## Activity
When you respond, restate each record exactly as it is given.

#### Source records

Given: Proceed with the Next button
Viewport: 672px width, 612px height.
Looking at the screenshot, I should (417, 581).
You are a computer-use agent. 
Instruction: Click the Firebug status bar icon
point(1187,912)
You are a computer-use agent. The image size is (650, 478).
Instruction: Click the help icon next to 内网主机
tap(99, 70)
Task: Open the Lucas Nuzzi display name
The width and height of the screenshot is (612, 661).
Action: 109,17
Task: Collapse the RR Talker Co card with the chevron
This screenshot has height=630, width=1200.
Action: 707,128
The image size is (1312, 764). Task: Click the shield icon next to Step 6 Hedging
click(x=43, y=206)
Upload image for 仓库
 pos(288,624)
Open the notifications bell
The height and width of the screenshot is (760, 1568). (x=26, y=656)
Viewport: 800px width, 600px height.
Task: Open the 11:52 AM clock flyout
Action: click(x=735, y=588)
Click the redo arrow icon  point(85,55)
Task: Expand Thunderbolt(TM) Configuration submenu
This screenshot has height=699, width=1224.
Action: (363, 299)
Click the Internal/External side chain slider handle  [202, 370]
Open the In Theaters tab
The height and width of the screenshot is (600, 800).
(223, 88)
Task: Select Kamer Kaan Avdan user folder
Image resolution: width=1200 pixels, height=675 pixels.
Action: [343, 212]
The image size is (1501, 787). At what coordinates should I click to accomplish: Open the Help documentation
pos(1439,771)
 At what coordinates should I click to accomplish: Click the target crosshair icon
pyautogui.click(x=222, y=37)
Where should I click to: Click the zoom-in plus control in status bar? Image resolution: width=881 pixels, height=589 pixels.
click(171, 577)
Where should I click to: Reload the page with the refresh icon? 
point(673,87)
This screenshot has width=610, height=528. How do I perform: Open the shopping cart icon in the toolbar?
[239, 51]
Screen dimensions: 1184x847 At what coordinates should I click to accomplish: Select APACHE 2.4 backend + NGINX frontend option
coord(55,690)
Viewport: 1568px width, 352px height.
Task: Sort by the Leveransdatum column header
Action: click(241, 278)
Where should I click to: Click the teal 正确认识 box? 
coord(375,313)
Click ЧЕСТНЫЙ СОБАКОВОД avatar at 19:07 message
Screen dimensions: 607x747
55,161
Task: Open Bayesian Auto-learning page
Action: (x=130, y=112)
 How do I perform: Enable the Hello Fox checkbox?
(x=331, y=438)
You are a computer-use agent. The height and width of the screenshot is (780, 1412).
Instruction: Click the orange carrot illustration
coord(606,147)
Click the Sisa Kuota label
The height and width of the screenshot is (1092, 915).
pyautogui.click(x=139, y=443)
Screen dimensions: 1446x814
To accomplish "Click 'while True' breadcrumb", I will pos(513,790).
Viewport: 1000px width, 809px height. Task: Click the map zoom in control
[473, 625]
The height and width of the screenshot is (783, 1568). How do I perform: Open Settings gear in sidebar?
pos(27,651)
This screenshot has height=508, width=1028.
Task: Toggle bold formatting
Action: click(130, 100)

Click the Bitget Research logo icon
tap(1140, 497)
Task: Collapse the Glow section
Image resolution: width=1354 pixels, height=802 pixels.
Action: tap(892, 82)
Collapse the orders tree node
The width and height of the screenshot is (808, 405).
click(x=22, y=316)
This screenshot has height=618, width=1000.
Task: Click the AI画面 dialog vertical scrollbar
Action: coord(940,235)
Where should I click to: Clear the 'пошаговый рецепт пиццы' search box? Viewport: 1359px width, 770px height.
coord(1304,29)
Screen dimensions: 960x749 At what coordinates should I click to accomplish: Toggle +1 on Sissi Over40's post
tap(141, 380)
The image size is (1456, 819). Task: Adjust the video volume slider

########

## Output of the task
Given: Proceed with the Next button
Viewport: 672px width, 612px height.
Looking at the screenshot, I should (417, 581).
You are a computer-use agent. 
Instruction: Click the Firebug status bar icon
point(1187,912)
You are a computer-use agent. The image size is (650, 478).
Instruction: Click the help icon next to 内网主机
tap(99, 70)
Task: Open the Lucas Nuzzi display name
The width and height of the screenshot is (612, 661).
Action: 109,17
Task: Collapse the RR Talker Co card with the chevron
This screenshot has height=630, width=1200.
Action: 707,128
The image size is (1312, 764). Task: Click the shield icon next to Step 6 Hedging
click(x=43, y=206)
Upload image for 仓库
 pos(288,624)
Open the notifications bell
The height and width of the screenshot is (760, 1568). (x=26, y=656)
Viewport: 800px width, 600px height.
Task: Open the 11:52 AM clock flyout
Action: click(x=735, y=588)
Click the redo arrow icon  point(85,55)
Task: Expand Thunderbolt(TM) Configuration submenu
This screenshot has height=699, width=1224.
Action: (363, 299)
Click the Internal/External side chain slider handle  [202, 370]
Open the In Theaters tab
The height and width of the screenshot is (600, 800).
(223, 88)
Task: Select Kamer Kaan Avdan user folder
Image resolution: width=1200 pixels, height=675 pixels.
Action: [343, 212]
The image size is (1501, 787). At what coordinates should I click to accomplish: Open the Help documentation
pos(1439,771)
 At what coordinates should I click to accomplish: Click the target crosshair icon
pyautogui.click(x=222, y=37)
Where should I click to: Click the zoom-in plus control in status bar? Image resolution: width=881 pixels, height=589 pixels.
click(171, 577)
Where should I click to: Reload the page with the refresh icon? 
point(673,87)
This screenshot has width=610, height=528. How do I perform: Open the shopping cart icon in the toolbar?
[239, 51]
Screen dimensions: 1184x847 At what coordinates should I click to accomplish: Select APACHE 2.4 backend + NGINX frontend option
coord(55,690)
Viewport: 1568px width, 352px height.
Task: Sort by the Leveransdatum column header
Action: click(241, 278)
Where should I click to: Click the teal 正确认识 box? 
coord(375,313)
Click ЧЕСТНЫЙ СОБАКОВОД avatar at 19:07 message
Screen dimensions: 607x747
55,161
Task: Open Bayesian Auto-learning page
Action: (x=130, y=112)
 How do I perform: Enable the Hello Fox checkbox?
(x=331, y=438)
You are a computer-use agent. The height and width of the screenshot is (780, 1412).
Instruction: Click the orange carrot illustration
coord(606,147)
Click the Sisa Kuota label
The height and width of the screenshot is (1092, 915).
pyautogui.click(x=139, y=443)
Screen dimensions: 1446x814
To accomplish "Click 'while True' breadcrumb", I will pos(513,790).
Viewport: 1000px width, 809px height. Task: Click the map zoom in control
[473, 625]
The height and width of the screenshot is (783, 1568). How do I perform: Open Settings gear in sidebar?
pos(27,651)
This screenshot has height=508, width=1028.
Task: Toggle bold formatting
Action: click(130, 100)

Click the Bitget Research logo icon
tap(1140, 497)
Task: Collapse the Glow section
Image resolution: width=1354 pixels, height=802 pixels.
Action: tap(892, 82)
Collapse the orders tree node
The width and height of the screenshot is (808, 405).
click(x=22, y=316)
This screenshot has height=618, width=1000.
Task: Click the AI画面 dialog vertical scrollbar
Action: coord(940,235)
Where should I click to: Clear the 'пошаговый рецепт пиццы' search box? Viewport: 1359px width, 770px height.
coord(1304,29)
Screen dimensions: 960x749 At what coordinates should I click to accomplish: Toggle +1 on Sissi Over40's post
tap(141, 380)
The image size is (1456, 819). Task: Adjust the video volume slider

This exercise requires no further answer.